Maureen Dowd has an interesting column today about people being mean on the internet. Also, she has apparently always dreamed of being a cocktail waitress? Dowd starts her column, “If I read all the vile stuff about me on the Internet, I’d never come to work. I’d scamper off and live my dream of being a cocktail waitress in a militia bar in Wyoming.”

Her column talks about some interesting incidents where the mean internet world has crossed over into the real world—once leading to the much-discussed suicide of a young girl and the another time when a supermodel sued Google to reveal the email of a blogger who called her a “skank.” Dowd quotes the court decision (which, btw, would have been hilarious to hear read aloud by a somber judge):

“The words ‘skank,’ ‘skanky’ and ‘ho’ carry a negative implication of sexual promiscuity,” wrote Justice Joan Madden of State Supreme Court in Manhattan, rejecting the Anonymous Blogger’s assertion that blogs are a modern soapbox designed for opinions, rants and invective.

The judge cited a Virginia court decision that the Internet’s “virtually unlimited, inexpensive and almost immediate means of communication” with the masses means “the dangers of its misuse cannot be ignored.

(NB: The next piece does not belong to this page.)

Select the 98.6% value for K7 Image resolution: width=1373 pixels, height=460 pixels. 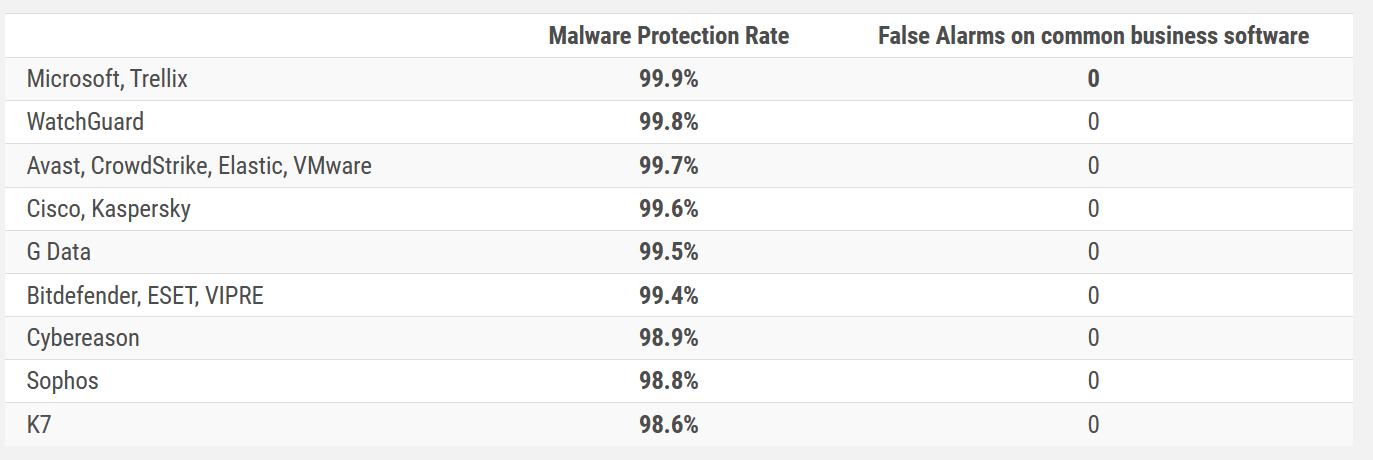click(x=668, y=424)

The protection of the right to communicate anonymously must be balanced against the need to assure that those persons who choose to abuse the opportunities presented by this medium can be made to answer for such transgressions.”

There are not a lot of court cases testing the protected anonymity of bloggers and commentors, but the Mercury and WW fought out a similar case in Oregon courts last year. In that case, the court decided in favor of protecting the anonymity of “Ronald”, a commentor who described the subject of the post as a “cantakerous obnoxious dishonest new money pig self proclaimed god.” Because we’re a newspaper and Ronald’s comment was about the topic of the post, the judge decided he was protected under the same shield law that keep anonymous news sources safe.

So it seems like the rules are this:
Starting up hoblog.com just to call people skanks – NO.
Referring to a public figure featured in a news article as a “cantakerous obnoxious dishonest new money pig self proclaimed god… skank.” – CONTINUE AS USUAL!

Sarah Shay Mirk reported on transportation, sex and gender issues, and politics at the Mercury from 2008-2013. They have gone on to make many things, including countless comics and several books.

9 replies on ““Why Can’t We Just All Be Nice?””

  1. This going to get overturned on appeal. SCOTUS will pretty much always back up First Amendment rights in regards to anonymity and privacy.

    McIntyre v. Ohio Elections Comm’n (93-986), 514 U.S. 334 (1995).

    “”Anonymous pamphlets, leaflets, brochures and even books have played an important role in the progress of mankind.” Talley v. California, 362 U.S. 60, 64 (1960).

    Great works of literature have frequently been produced by authors writing under assumed names. [n.4] Despite readers’ curiosity and the public’s interest in identifying the creator of a work of art, an author generally is free to decide whether or not to disclose her true identity. The decision in favor of anonymity may be motivated by fear of economic or official retaliation, by concern about social ostracism, or merely by a desire to preserve as much of one’s privacy as possible. Whatever the motivation may be, at least in the field of literary endeavor, the interest in having anonymous works enter the marketplace of ideas unquestionably outweighs any public interest in requiring disclosure as a condition of entry. [n.5]

    Accordingly, an author’s decision to remain anonymous, like other decisions concerning omissions or additions to the content of a publication, is an aspect of the freedom of speech protected by the First Amendment.”

  2. I had the phrase “Why can’t everybody just be nice?!” written on the door of my room in college. Of course, fortunately, there was no space for comments underneath.

  3. I just got around to reading the actual details of this case.

    There can’t be an appeal since Google gave in to the court’s demands. But one of these cases will reach the SCOTUS and then finally we’ll have some decent case law holding up anonymity.

    And bloggers who want anonymity really shouldn’t sign up for services with their real name. That’s just dumb.

  4. Opinion is not slander, and truth is a defense to a slander claim….. so …. calling a model a skank seems like a pretty safe move.